Últimas Horas
Su costumbre era sentarse todos los días en la puerta de su sencilla chocita, desde allí veía todo el pueblito humilde bajo él. No hablaba mucho, sólo decía Gracias cuando le dejaban la merienda; la edad que tenía era un misterio, unos 80, o más años quizás; nadie supo su nombre, sólo todos lo llamaban El Abuelito.
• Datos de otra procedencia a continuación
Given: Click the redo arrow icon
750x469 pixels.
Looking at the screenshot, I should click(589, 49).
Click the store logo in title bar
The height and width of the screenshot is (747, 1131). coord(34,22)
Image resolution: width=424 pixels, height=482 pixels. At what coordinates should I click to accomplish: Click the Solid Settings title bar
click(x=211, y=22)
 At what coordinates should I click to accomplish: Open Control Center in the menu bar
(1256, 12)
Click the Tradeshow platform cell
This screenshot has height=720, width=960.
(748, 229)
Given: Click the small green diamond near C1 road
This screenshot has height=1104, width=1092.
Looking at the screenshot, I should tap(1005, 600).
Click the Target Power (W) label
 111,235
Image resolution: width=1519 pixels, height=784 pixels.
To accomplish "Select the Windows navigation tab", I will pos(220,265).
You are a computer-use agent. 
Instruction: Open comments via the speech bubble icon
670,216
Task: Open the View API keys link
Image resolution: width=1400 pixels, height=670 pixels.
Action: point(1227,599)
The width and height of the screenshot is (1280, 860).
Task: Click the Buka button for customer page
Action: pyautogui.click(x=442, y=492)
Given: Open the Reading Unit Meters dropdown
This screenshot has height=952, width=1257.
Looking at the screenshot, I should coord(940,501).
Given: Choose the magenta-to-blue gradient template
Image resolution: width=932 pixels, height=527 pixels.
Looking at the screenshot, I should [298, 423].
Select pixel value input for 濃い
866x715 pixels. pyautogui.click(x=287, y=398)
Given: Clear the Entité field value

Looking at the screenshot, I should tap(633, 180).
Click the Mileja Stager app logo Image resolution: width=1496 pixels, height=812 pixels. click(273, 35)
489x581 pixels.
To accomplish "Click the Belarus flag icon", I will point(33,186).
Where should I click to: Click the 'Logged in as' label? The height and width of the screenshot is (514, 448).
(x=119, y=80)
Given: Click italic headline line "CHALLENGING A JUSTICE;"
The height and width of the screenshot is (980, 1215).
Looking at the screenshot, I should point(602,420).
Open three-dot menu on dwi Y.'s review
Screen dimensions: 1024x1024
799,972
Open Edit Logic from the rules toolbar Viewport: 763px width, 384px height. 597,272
Era el abuelito del pueblo.
Era de lento caminar, sus ojos eran de niño, y cuando sonreía se ganaba el mundo entero; para él, el mundo era todo el pueblito bajo sus pies, cuando llegó por primera vez, se ubicó en aquella parte alta del pueblo, en ese entonces tenía más palabras para comunicarse, todos le tomaron cariño muy pronto, parecía un abuelito de los tiernos, de los bellos cuentos.
Nadie cayó en cuenta que aquel día estaba más lento, nadie pudo notar que sus ojos de niño, reflejaban una tristeza extrema; se estuvo allí sentado todo el día como de costumbre, todo parecía normal, cuando le llevaron la merienda, pronunció la palabra que sólo pronunciaba hace años, “Gracias”.
En su interior ya se acrecentaba con mucha nostalgia un adiós eterno; se quedó contemplando el morir del sol. El azul del cielo se vestía de gris y luego del más oscuro manto negro; tomó su banquito de madera, le regaló un suspiro lento a la noche, y una lágrima de cristal resbaló acariciando su mejilla izquierda.
Se apoyó con el hombro derecho en una de los lados de su humilde choza y gimió amargamente, él sabía y lo presentía, y lloró tristemente.
Estuvo así casi una hora, mirando las luces de la ciudad que era su mundo hace cuatro años; se frotó los ojos con el antebrazo, y sonrió como siempre lo hacía, y volvió a pronunciar su única palabra, “Gracias”.
Se recostó en su improvisada cama, frente a él había una ventana cubierta de un plástico, para evitar que el frío de las noches penetrara, pero el frío siempre encontraba por donde colarse; se acurrucó buscando calor, miró cada parte de su humilde choza, y pensó mucho; sus ojos de niño eran los de siempre; miró por varios segundos el plástico de la ventana, estiró la diestra y la arrancó, varias lágrimas rodaron por sus mejillas, con una voz ronca y forzando los labios pronunció: Gracias, y sus ojos de niño se quedaron quietos mirando las luces de la ciudad eternamente.